To run the project you need following dependencies installed on your system.
- Python >=3.11.9
- Poetry
- Docker
- Java (to run docs - plantuml files)
After installing all the dependecies, copy the repository to a desired place in the filesystem and run the following command to see documentation:
cd datalake
poetry shell
poetry install
poetry run docs --serve
On windows, an extra package needs to be installed
poetry install --extras postgres
You will now have acces to the overall architecture and project structure using this documentation. visit this link to see documentation link
Here is a brief list of useful commands with project sturcture.
Project Structure:
datalake
├── src
│ ├── config
│ ├── dashboard
│ ├── docs
│ ├── downloaders
│ ├── pipelines
│ └── __main__.py
├── .env
├── ...
├── docker-compose.yaml
├── Dockerfile
├── pyproject.toml
└── README.md
Here is the sample .env file with required settings.
LOG_LEVEL=debug
DOCS__TITLE="AmazingCompany.com"
DOCS__DESCRIPTION="Data Engineering Programming Challenge"
DOCS__VERSION="0.1.0"
DOCS__SOURCE_DIR="datalake/docs"
DOCS__BUILD_DIR="build/docs"
DOCS__CACHE_DIR=".local/dependency"
DOCS__PLANTUML_JAR="https://github.com/plantuml/.../plantuml-asl-1.2024.0.jar"
STORAGE__USER=minio_user
STORAGE__PASSWORD=minio_password
STORAGE__ENDPOINT=http://minio:9000
STORAGE__DATA_LAKE_BUCKET=datalake
DB__HOST=localhost
DB__PORT=5432
DB__USER=root
[email protected]
DB__PASSWORD=example
DB__NAME=yelp_dataset
YELP_DATASET__AUTH__NAME="Xxxxx Xxxxx"
YELP_DATASET__AUTH__EMAIL="[email protected]"

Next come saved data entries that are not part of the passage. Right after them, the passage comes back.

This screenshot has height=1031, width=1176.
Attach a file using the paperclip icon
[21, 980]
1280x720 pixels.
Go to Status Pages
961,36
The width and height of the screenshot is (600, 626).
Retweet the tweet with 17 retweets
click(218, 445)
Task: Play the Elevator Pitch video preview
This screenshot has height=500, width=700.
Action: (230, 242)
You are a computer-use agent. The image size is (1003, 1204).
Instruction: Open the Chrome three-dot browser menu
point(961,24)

YELP_DATASET__AUTH__SIGNATURE="xxxxxx"
YELP_DATASET__DOWNLOAD_LINK="https://www.yelp.com/dataset/download"
YELP_DATASET__LOCAL_PATH=".local/downloads/yelp_dataset/"
After installing all the packages, run poetry download to download the dataset.
poetry run download
After download finishes following should be visible in your local folder.
datalake
├── .local
│ ├── downloads
│ │ ├── Dataset_User_Agreement.pdf
│ │ ├── yelp_academic_dataset_business.json
│ │ ├── yelp_academic_dataset_checkin.json
│ │ ├── yelp_academic_dataset_review.json
│ │ ├── yelp_academic_dataset_tip.json
│ │ └── yelp_academic_dataset_user.json
│ ├── ...
│ └── yelp_dataset.tar
└── ...
This, data will be used by docker compose minio
to load data to the datalake
. Once, the data is there you can run the pipeline using following commands.
docker compose up -d
poetry build
docker exec -it spark-master pip install ./dist/datalake-0.1.0.tar.gz
docker exec -it spark-master python -m datalake --name yelp --option clean
docker exec -it spark-master python -m datalake --name yelp --option aggregate
docker exec -it spark-master python -m datalake --name yelp --option load
In case docker compose throws error while initiallizing postgres instance for the first time then just run it again to continue.
Note:- That the load command is optional and is added merely to make is easier for the end user to see the transformed data at a glance. To visualise, I have used streamlit. You can see the results on the dashboard by running the following command.
poetry run dashboard
Please note:- The selection of business name
on the dashboard takes sometime to fetch data as sql queries are slow and is not cached. To avoid delay in ploting graphs, all the aggregated data are pre-fetched. It may take a while before dashboard is useable. In my testing it took 3-4 mins !!!
Dashboard uses both database and storage to show data so, last command docker exec -it spark-master python -m datalake --name yelp --option load
is important to run before running the dashboard.
That's it !